Collected data:
______________________________

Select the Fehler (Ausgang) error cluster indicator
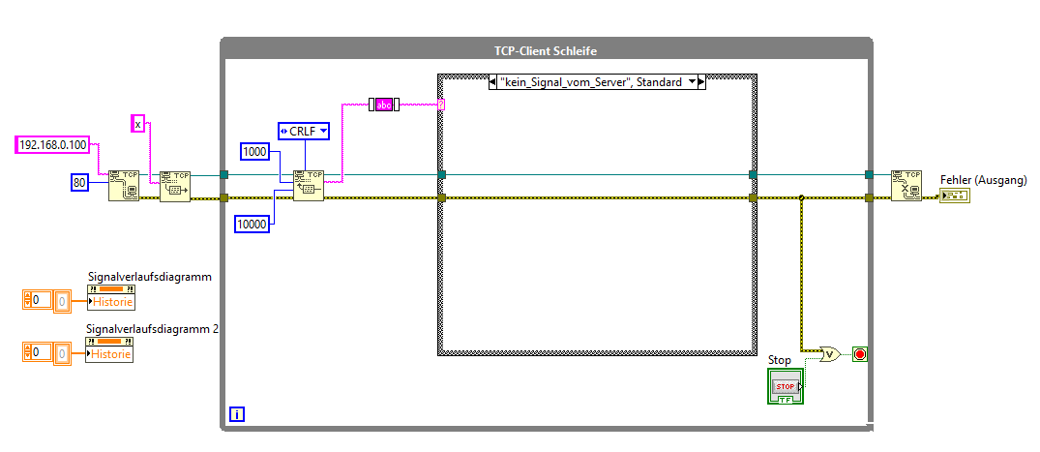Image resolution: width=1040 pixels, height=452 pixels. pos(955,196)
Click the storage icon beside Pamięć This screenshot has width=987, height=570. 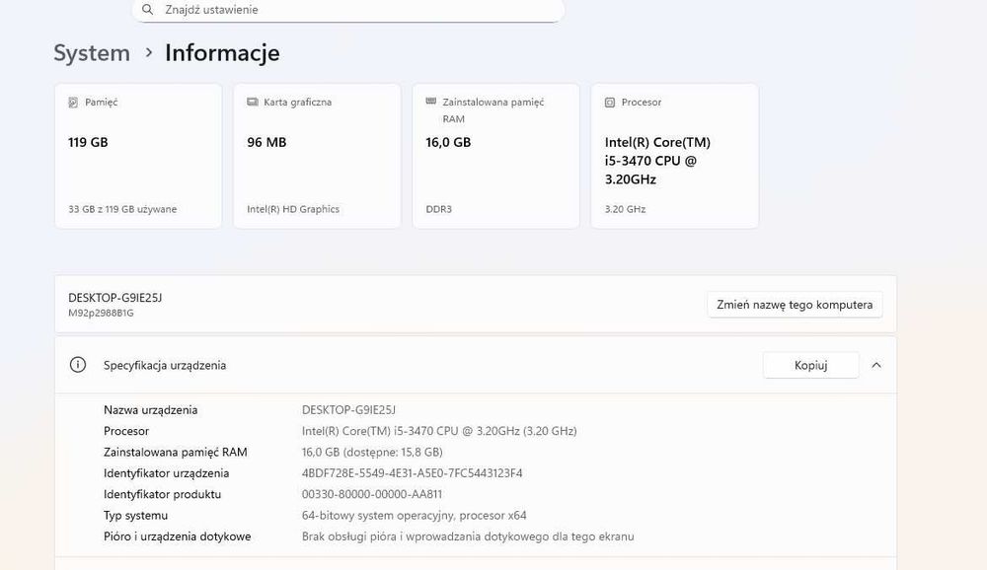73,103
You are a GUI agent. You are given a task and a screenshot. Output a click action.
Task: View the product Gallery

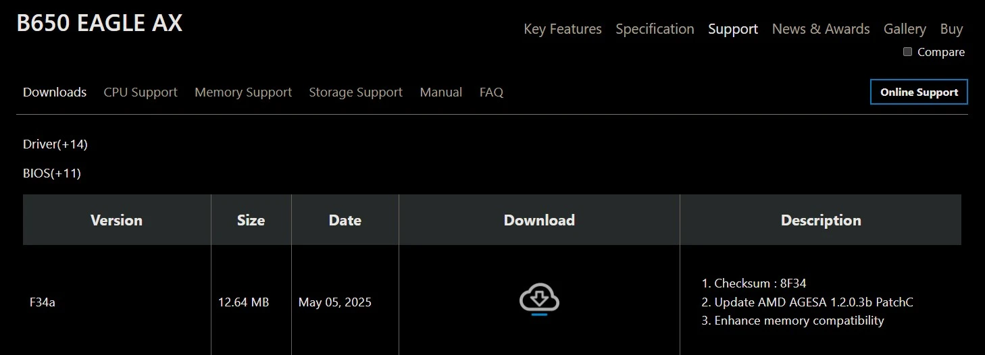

______________________________

• _Work to complete_:
After locating the line with "You are a GUI", transcribe it and the rest of the data above exactly as written, without any picture.

• _Solution to this task_:
You are a GUI agent. You are given a task and a screenshot. Output a click action.
Task: View the product Gallery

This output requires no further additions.